Traffic block by server

Hi!

I have a w2003 server with AD running with a IIS server in my network, also
I have a alcatel router/proxy/firewall that manages the internet
conenction.

Every thing works fine, but I can't access the server from outside my
network, Ex: I've routed the port 3389 to point to the server, but I always
get connection time out, however if I point it to another pc on the network
it works fine!

I' ve run out of ideias,

thanks

Can you telnet server port 3389 internally?

Bob Lin, MS-MVP, MCSE & CNE
Networking, Internet, Routing, VPN Troubleshooting on http://www.ChicagoTech.net
How to Setup Windows, Network, VPN & Remote Access on http://www.HowToNetworking.com
"Nuno Gomex" <(E-Mail Removed)> wrote in message news:%(E-Mail Removed)...
Hi!

I have a w2003 server with AD running with a IIS server in my network, also
I have a alcatel router/proxy/firewall that manages the internet
conenction.

Every thing works fine, but I can't access the server from outside my
network, Ex: I've routed the port 3389 to point to the server, but I always
get connection time out, however if I point it to another pc on the network
it works fine!

I' ve run out of ideias,

thanks

Thank's

Yes

"Robert L [MVP - Networking]" <(E-Mail Removed)> escreveu na mensagem news:(E-Mail Removed)...
Can you telnet server port 3389 internally?
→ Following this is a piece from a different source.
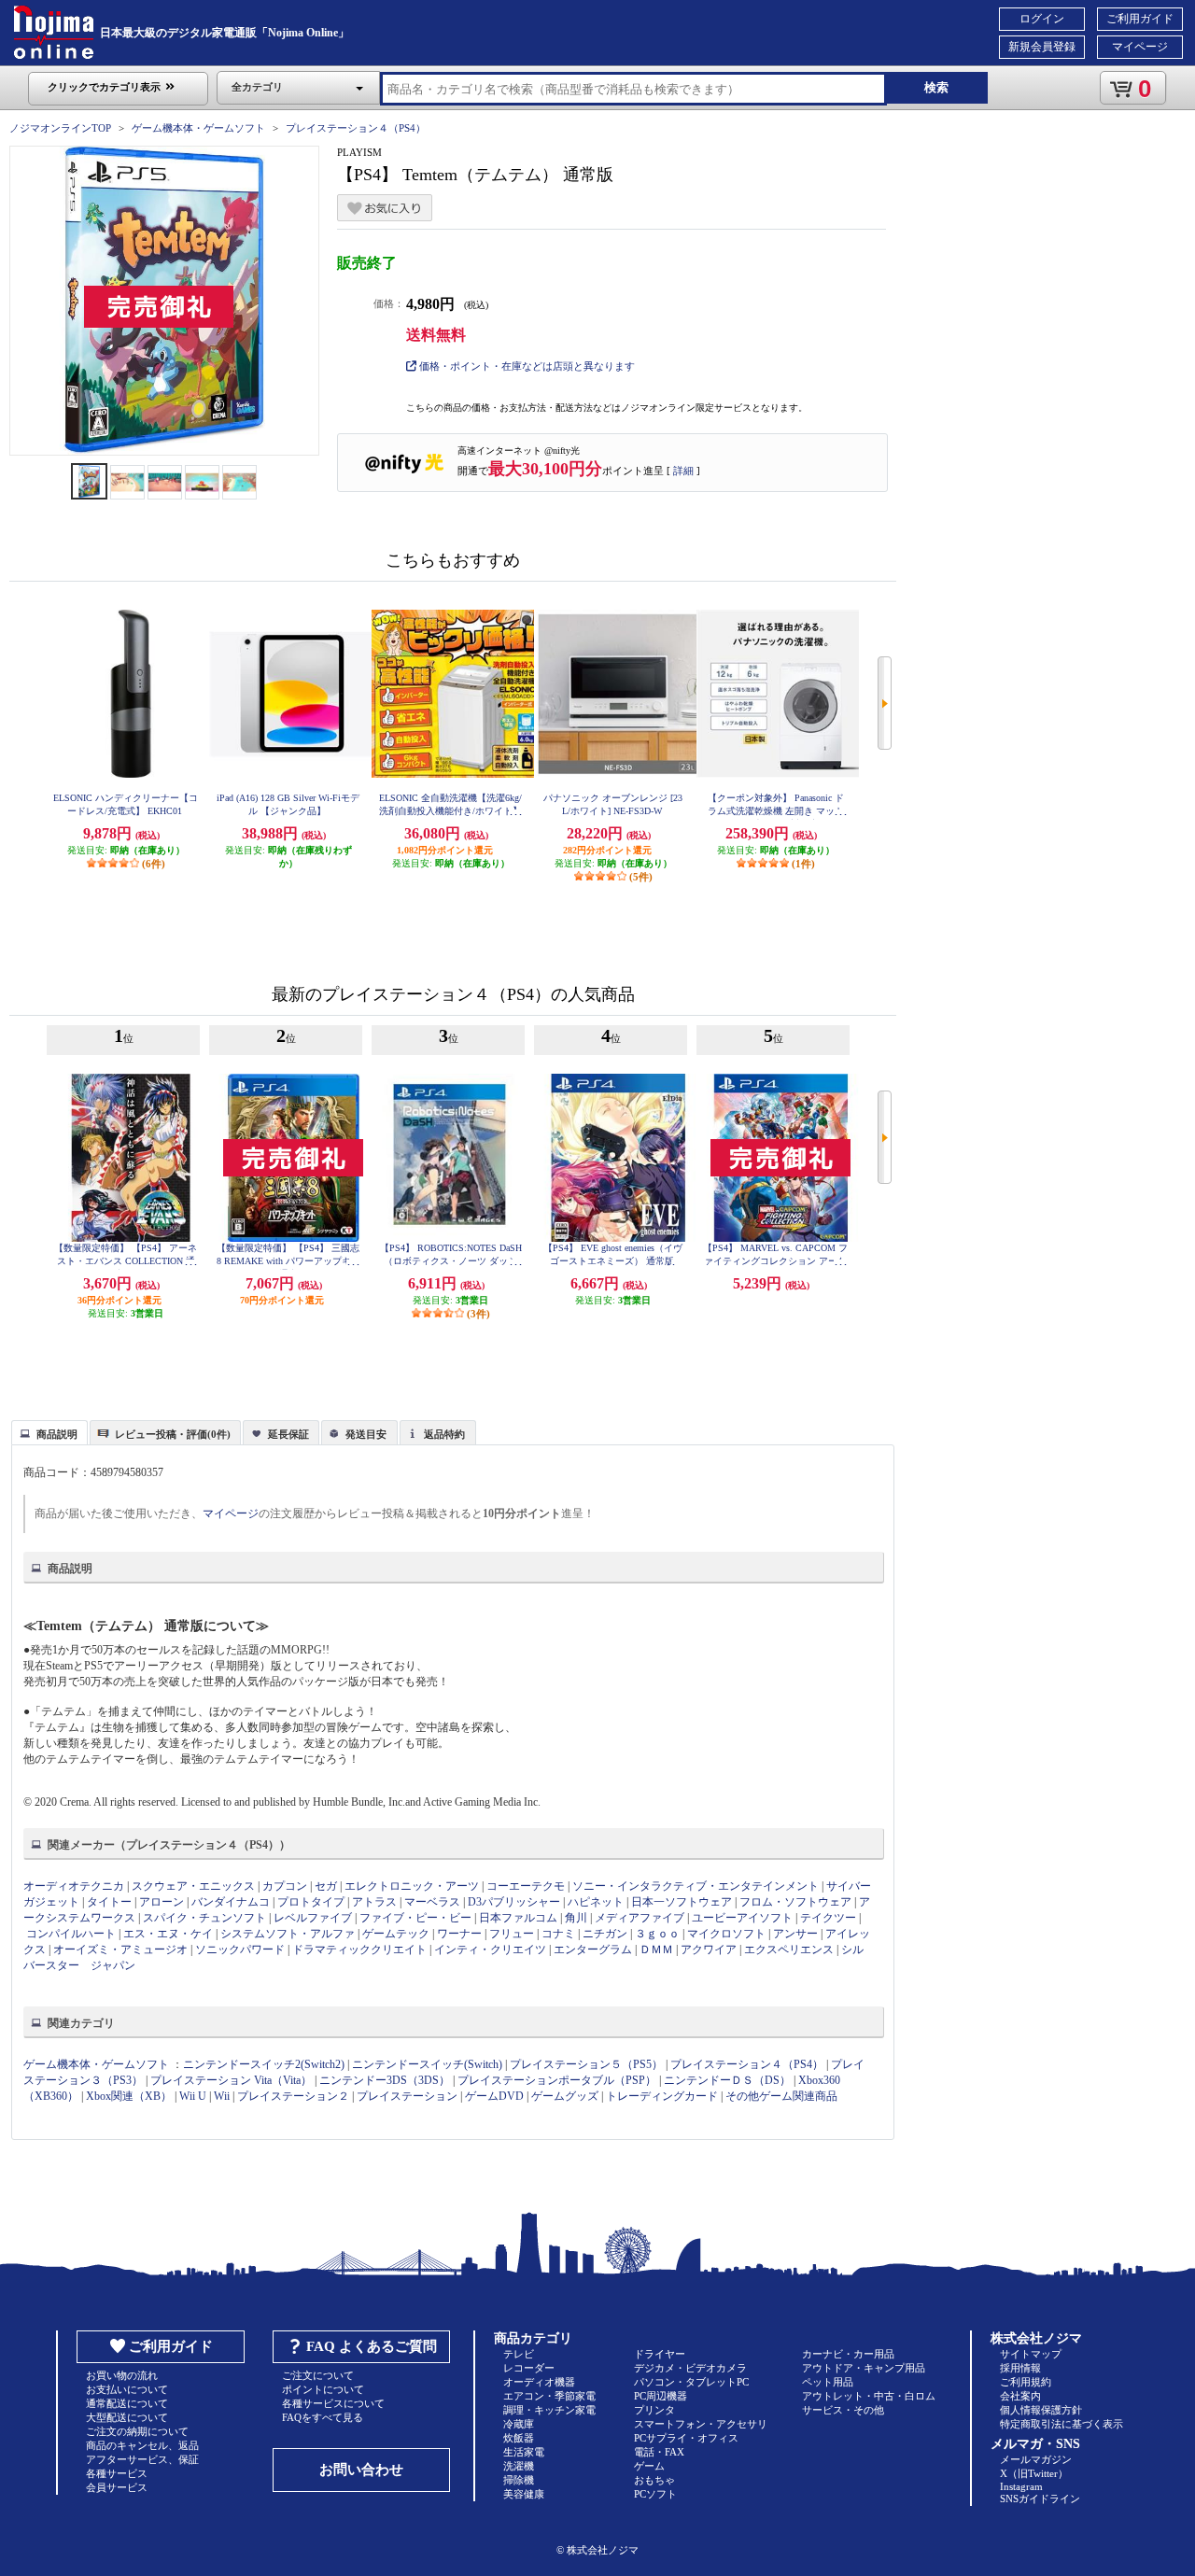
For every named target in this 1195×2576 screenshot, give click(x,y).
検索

Bob Lin, MS-MVP, MCSE & CNE
Networking, Internet, Routing, VPN Troubleshooting on http://www.ChicagoTech.net
How to Setup Windows, Network, VPN & Remote Access on http://www.HowToNetworking.com
"Nuno Gomex" <(E-Mail Removed)> wrote in message news:%(E-Mail Removed)...
Hi!

I have a w2003 server with AD running with a IIS server in my network, also
I have a alcatel router/proxy/firewall that manages the internet
conenction.

Every thing works fine, but I can't access the server from outside my
network, Ex: I've routed the port 3389 to point to the server, but I always
get connection time out, however if I point it to another pc on the network
it works fine!

I' ve run out of ideias,

thanks

I forgot to said that the alcatel router works like a standard machine only in linux, and I suspect that it has something to do with that.
"Robert L [MVP - Networking]" <(E-Mail Removed)> escreveu na mensagem news:(E-Mail Removed)...
Can you telnet server port 3389 internally?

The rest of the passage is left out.